International Overdose Awareness Day is observed on August 31st 2016 and is designed to raise awareness of drug addiction in the US. From 2001 to 2014, 250,000 Americans have died from prescription overdose. During that same time, 135,000 people died from illicit drug use (including cocaine and heroin). The rate of people who have died annually from overdoses have increased exponentially according to the National Institute on Drug Abuse. There is a bias in regards to who battling addiction such as the often associated image of an African American man. There has to be a change in how the criminal justice system and public perceives addiction and the people who struggle with it. Drug addiction should be revered as a health issue, not a criminal issue.
VOCAL-NY is a Brooklyn-based advocacy organization, utilizing harm-reduction services to help change the stigma related with drug use.
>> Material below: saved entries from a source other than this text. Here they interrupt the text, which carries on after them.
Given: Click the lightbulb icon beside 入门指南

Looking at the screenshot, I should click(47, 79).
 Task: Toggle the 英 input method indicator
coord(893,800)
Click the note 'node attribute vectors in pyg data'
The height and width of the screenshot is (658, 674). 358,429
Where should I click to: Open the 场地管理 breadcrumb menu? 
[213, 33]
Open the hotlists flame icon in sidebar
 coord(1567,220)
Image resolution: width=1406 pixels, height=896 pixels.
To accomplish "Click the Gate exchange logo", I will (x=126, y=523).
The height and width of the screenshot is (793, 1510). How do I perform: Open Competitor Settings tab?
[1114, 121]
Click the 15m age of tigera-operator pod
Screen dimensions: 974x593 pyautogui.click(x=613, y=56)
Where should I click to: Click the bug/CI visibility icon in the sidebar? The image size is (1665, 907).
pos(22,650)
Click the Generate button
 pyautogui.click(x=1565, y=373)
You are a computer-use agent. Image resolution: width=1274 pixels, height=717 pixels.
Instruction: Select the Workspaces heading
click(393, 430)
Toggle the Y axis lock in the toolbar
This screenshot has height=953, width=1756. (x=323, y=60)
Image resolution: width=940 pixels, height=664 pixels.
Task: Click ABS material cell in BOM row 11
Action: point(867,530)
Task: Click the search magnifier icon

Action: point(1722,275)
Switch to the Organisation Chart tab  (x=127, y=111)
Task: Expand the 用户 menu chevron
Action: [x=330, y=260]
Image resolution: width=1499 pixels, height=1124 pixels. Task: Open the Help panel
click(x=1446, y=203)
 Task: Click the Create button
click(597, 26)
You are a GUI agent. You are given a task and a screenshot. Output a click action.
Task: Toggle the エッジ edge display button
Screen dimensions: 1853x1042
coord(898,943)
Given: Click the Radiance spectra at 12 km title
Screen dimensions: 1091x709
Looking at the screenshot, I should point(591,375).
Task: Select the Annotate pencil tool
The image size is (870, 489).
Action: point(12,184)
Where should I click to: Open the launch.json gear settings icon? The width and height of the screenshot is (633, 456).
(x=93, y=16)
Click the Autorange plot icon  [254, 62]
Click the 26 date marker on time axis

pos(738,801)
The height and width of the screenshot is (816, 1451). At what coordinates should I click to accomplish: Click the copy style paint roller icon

It hosts overdose prevention training teaching others how to administer Nalaxone (Nalaxone is an overdose antidote), providing syringe exchanges, and hepatitis C and HIV testing.
"Drug users are so stigmatized that people think they don't care about their lives, but organizations like ours try to create a safe space so they can get the care they need," said VOCAL-NY co-executive director Alyssa Aguilera.
In 2013, a law was passed stating that members of the public can be trained in administering Nalaxone which can definitely save the life of someone who has overdosed.